- Diocese: Wilcannia–Forbes
- Installed: 26 September 1967
- Term ended: 30 March 1994
- Predecessor: Thomas Martin Fox
- Successor: Barry Francis Collins
- Other posts: Auxiliary Bishop of Wilcannia–Forbes (1964–1967) Titular Bishop of Aquae Novae in Numidia (1964–1967)

Orders
- Ordination: 20 December 1942 at Rome by Pietro Fumasoni Biondi
- Consecration: 27 July 1964 at Cathedral of St Michael and St John, Bathurst by Norman Thomas Gilroy

Personal details
- Born: Douglas Joseph Warren 21 March 1919 Canowindra, New South Wales, Australia
- Died: 6 February 2013 (aged 93) Parkes, New South Wales, Australia
- Denomination: Catholic Church
- Occupation: Catholic bishop
- Alma mater: St Columba's College, Sringwood Pontificio Collegio Urbano de Propaganda Fide
- Motto: Cor Docile ("An Obedient Heart")

= Douglas Warren (bishop) =

Douglas Joseph Warren (21 March 1919 – 6 February 2013) was an Australian bishop of the Roman Catholic Church.

==Early life==
Warren was born in Canowindra, New South Wales, one of five children to Alfred, a draper, and Sara Warren.
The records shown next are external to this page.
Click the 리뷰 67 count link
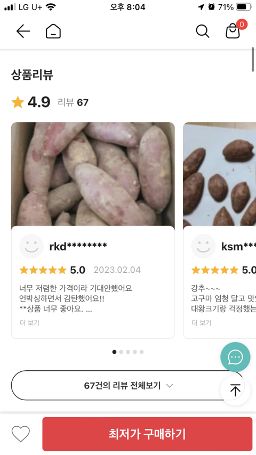The height and width of the screenshot is (455, 256). [x=73, y=102]

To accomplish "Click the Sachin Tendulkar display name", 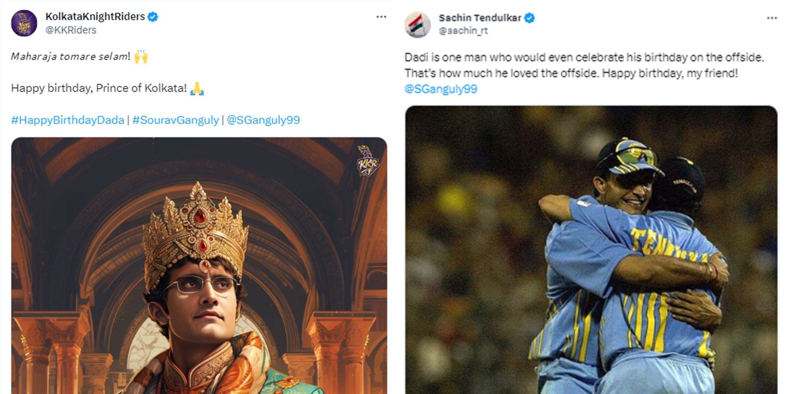I will click(481, 17).
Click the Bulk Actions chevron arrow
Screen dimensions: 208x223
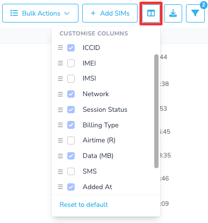67,13
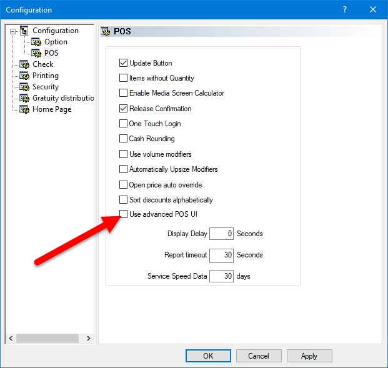Select the Printing tree label

pos(46,76)
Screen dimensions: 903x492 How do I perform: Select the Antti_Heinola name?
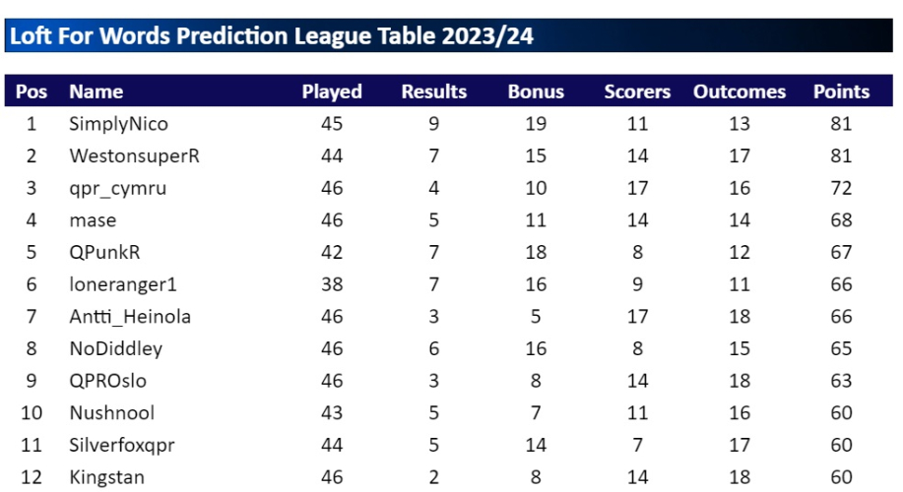130,317
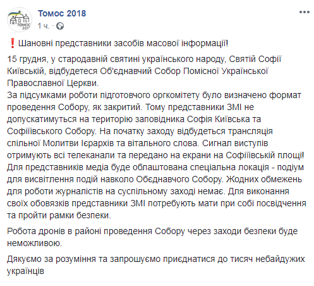Click the line starting 'Софіївського Собору. На початку'
Viewport: 314px width, 286px height.
pyautogui.click(x=140, y=132)
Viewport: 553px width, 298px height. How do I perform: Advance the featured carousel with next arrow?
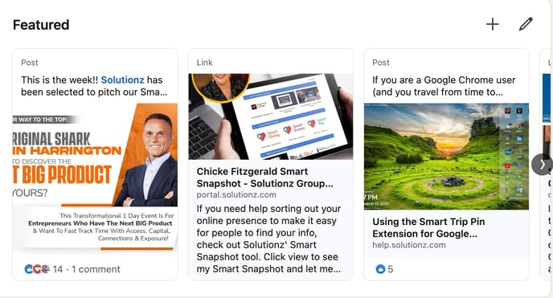coord(542,165)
He attended St Joseph's Convent School, Canowindra and St Edward's Catholic School, Canowindra. In 1936, he was accepted as a student at St Columba's College, Springwood to begin studies for the priesthood. He continued his studies at the Pontificio Collegio Urbano de Propaganda Fide. His mother passed away in 1941, while he was studying for the priesthood in Rome.

==Priesthood==
Warren was ordained a priest on 20 December 1942 for the Diocese of Wilcannia-Forbes in Rome by Cardinal Pietro Fumasoni Biondi. Following his ordination, he remained in Rome for further studies. He was forced to flee the city in 1943 following the German occupation of Rome. He went first to Lisbon, Portugal before going to England where they ministered while awaiting a secure passage back to Australia. He finally returned to Australia in March 1944, returning through the Panama Canal.

His first appointment was as curate at Parkes. In 1947, he was appointed secretary to Bishop Thomas Martin Fox and Chancellor of the Diocese of Wilcannia–Forbes. In 1956, he was appointed administrator of Forbes.

==Episcopacy==
On 16 June 1964, he was appointed Auxiliary Bishop of Wilcannia–Forbes and Titular Bishop of Aquae Novae in Numidia by Pope Paul VI. He was consecrated by Cardinal Sir Norman Thomas Gilroy on 27 July 1964 at Sacred Heart Cathedral, Broken Hill.

While working as Auxiliary Bishop, Warren travelled to Brewarrina, a small town of a few hundred people, to bless the new rectory. The town had been suffering an 18-month drought when he arrived, which had caused the loss of thousands of sheep, the principal industry in the region. After the blessing, he offered up Mass in the local church for the intention of rain. While leaving, storm clouds gathered an the clouds burst down in a deluge, causing Warren to become stuck in thick mud, and forcing the group to be rescued. The story went viral and was reported in multiple newspapers in the United States.

Following the death of Bishop Thomas Martin Fox, he was appointed Bishop of Wilcannia–Forbes on 26 September 1967.

As bishop, he was known for riding a Matchless motorcycle between parishes due to the many unpaved roads across the vast and rural diocese which he shepherded.

He worked particularly hard in the area of education, under a new funding arrangement and reorganised central administration. He also supervised the growth in Catholic lay teachers in the region, to replace the declining numbers of members of religious orders working in education.

==Retirement and death==
Warren retired as Bishop of Wilcannia–Forbes on 30 March 1994, after reaching the canonical retirement age of 75. He died on 6 February 2013, at the Southern Cross Village in Parkes, New South Wales. At the time of his death, he was the oldest Australian Roman Catholic bishop at the age of 93.